Grindr has always excelled at helping its users find folks looking to spend some quality time together, but the hookup app is looking to speed up the “looking?” process even more with its latest feature.

Today, Grindr announced that Right Now, its social media-like live feed feature, is rolling out to all of the platform’s users following a pilot test in select markets. Unlike Grindr’s traditional grid that shows you an array of other users’ profiles based on how far away they are, Right Now functions a bit more like X / Twitter and displays a stream of recent posts that can include both text and photos. 

Right Now posts disappear from the live feed after an hour, and while they don’t have to be used for hookup purposes, posters can hit a toggle specifying whether they’re looking to host (read: have someone over for fun.) At launch, Grindr says users in certain locations “will receive a number of free hour-long Right Now sessions per week (refreshed every Friday)” meaning that the feed will only be accessible in hour-long windows. Down the line, the company also plans to make more sessions available to purchase. A gif demonstrating Grindr’s Right Now live feed.

In a press release about the new feature, Grindr’s chief product officer, AJ Balance, explained that Right Now was designed to help people “find exactly what they want, when they want it – without the guesswork.”

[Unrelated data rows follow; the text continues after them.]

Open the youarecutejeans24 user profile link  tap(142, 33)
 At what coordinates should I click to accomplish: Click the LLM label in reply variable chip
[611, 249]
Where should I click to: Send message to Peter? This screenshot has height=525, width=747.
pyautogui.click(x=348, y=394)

“We built this intention-based feature based on feedback from our community so they can connect with like-minded people without wasting time on mismatched expectations,” Balance said. “The response to our initial March launch was so strong we accelerated the global rollout ahead of schedule because it’s clear people want this… well, right now.”

Grindr is not the first app of its kind to introduce functionality clearly inspired by social media platforms. Sniffies, a more cruising-focused Grindr competitor that doesn’t require signing up for an account and allows users to post sexually explicit photos on their public profiles, has had a feature similar to Right Now for some time. But Right Now’s widespread launch is the latest phase of Grindr’s larger plan to roll out a series of new features — many of which are powered by generative artificial intelligence — meant to boost revenue and make users see the app as “the Global Gayborhood in Your Pocket™.” 

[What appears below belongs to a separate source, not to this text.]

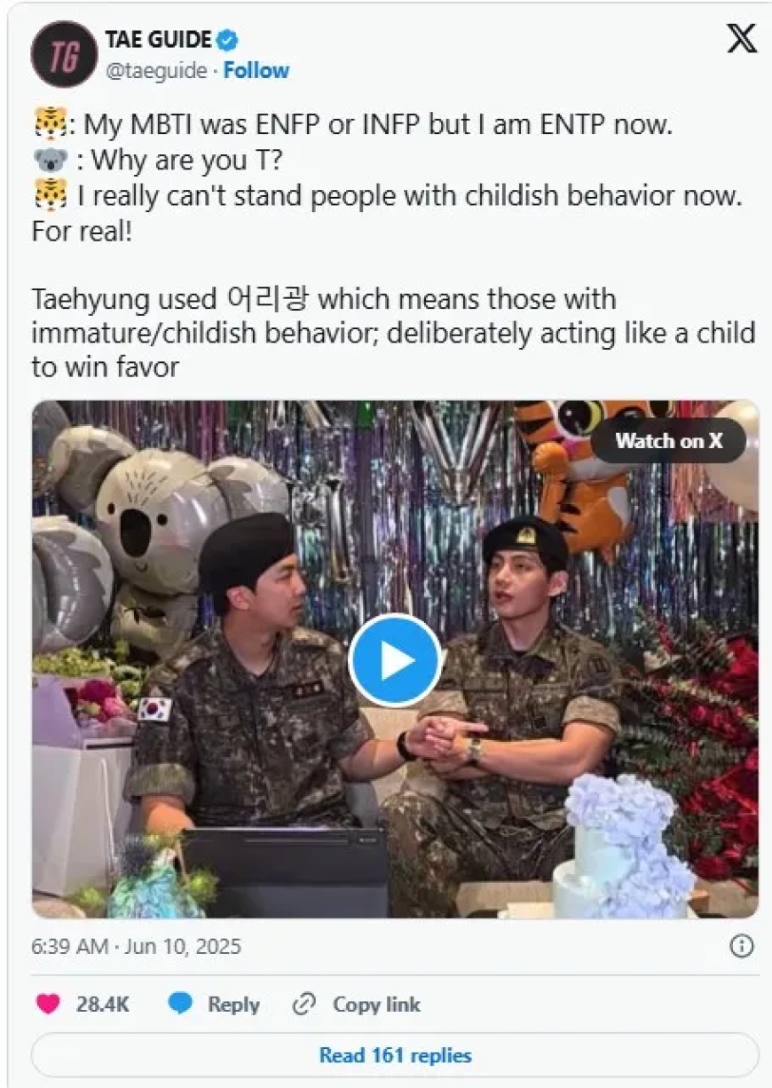Play the embedded video
Image resolution: width=772 pixels, height=1088 pixels.
click(394, 660)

Previously, Grindr introduced A-List, a tool that uses Anthropic’s Claude Sonnet 3.7 model and Amazon Web Services’ Bedrock to summarize chats with the intention of helping users rekindle “meaningful past connections” and pursue “high-potential matches.” Bloomberg reports the same platform is now underpinning Grindr’s Wingman, a generative AI assistant that can draft chat responses for users who can’t think of things to say for themselves, provide sex tips, and give suggestions about places that might make for good dates. Some of Grindr’s AI features are free to try, but for continued access to them, the company requires users to sign up for its monthly subscription plans.

All of the features are part of Grindr’s effort to bring in more money and staunch the financial bleeding that came following its initial public offering in 2022. As Platformer reported last year, Grindr’s stock price plummeted by 70 percent following its SPAC, and the company has been scrambling to establish new revenue streams amid employee unionization efforts and internal concerns that Grindr “was losing its progressive culture.”

At the Wall Street Journal‘s Future of Everything conference this week, Grindr’s CEO George Arison spoke about how AI has changed his own productivity, and his desire for the company to start thinking about how the technology can be more deeply integrated into its services.

“For all the new things that we build, I want them to be built as if we are an AI-native startup,” Arison said. “If you’re going to do marketing for this, great; start thinking with AI first and then go to people because that’s how I think companies are going to be built moving forward and that’s what we should be doing as a business as well.”